EDITORIAL: Bureaucrats in Punjab are being pulled up by the Prime Minister’s Office (PMO) for ignoring or delaying action on complaints registered on Pakistan Citizens’ Portal, established by Prime Minister Imran Khan for the redressal of public grievances. According to an official press release, 263 officers have been issued warning letters, seven given show-cause notices, 833 directed to be careful in future, and explanations sought from 111 officers. Provincial information, agriculture, excise and irrigation secretaries have also been asked to improve their performance. This is a pretty large number of members of the bureaucracy who do not seem to take the portal seriously despite the PM’s keen interest in it.
On the face of it, these officers have got their just deserts. But they are not expected to do any better under the prevailing system. In December last, the PM approved the Civil Servants Rules aimed at bringing efficiency and discipline in the service through internal accountability. As the present exercise shows the new rules have little to do with improving attitudes towards the people. That though is not possible in the absence of an important reform: freeing the bureaucracy from political influence. Officers who refuse to bend to the wishes of a chief minister or his coalition partners can do that at the risk of transfer to some back of the beyond or assigned position incommensurate with his/her professional status and experience. In fact, there have been several instances on the watch of this government wherein senior officers had to face unsavoury pressures and punitive action, too. And in one instance, a coalition partner of the PTI government in Punjab openly demanded that it should be allowed to manage the affairs of its constituencies, which effectively meant control over local administrations.

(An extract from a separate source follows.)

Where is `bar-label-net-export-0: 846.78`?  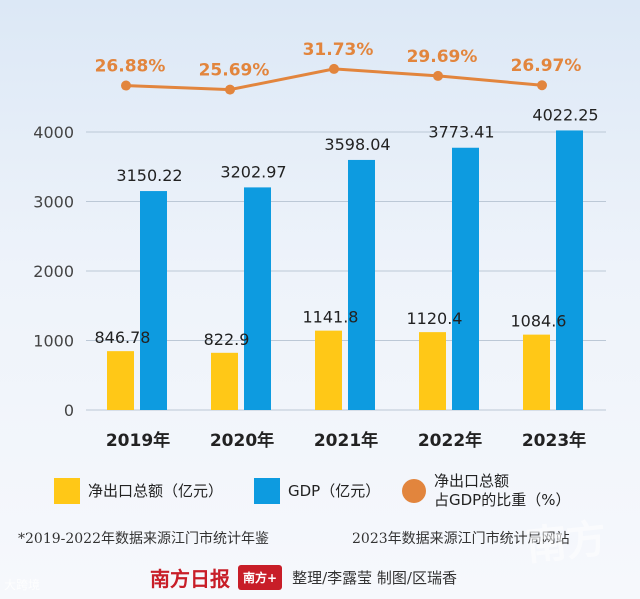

That explains why people approach the Citizens’ Portal. They first try to resolve their problems at the local level, but usually fail due to resistance from influential individuals, which is when they seek help from the PMO’s portal.
Bureaucracy in its present form being a legacy of colonial rule, some of its members may want to keep a distance from ordinary people and behave arrogantly towards them. That also suits the power elites. Things will change for the better only when governments in the provinces as well as government at the centre change their own attitude towards governance. Instead of appointing senior civil servants to important positions for the loyalty reason they ought to reward and respect professional efficiency. For that to happen bureaucracy must be depoliticized, so the officers know they have to serve the people rather than their political bosses, their allies and other hangers-on. The system of patronage has to go if the intention of the reform effort is delivery of service to the people on the basis of need in a fair and transparent manner.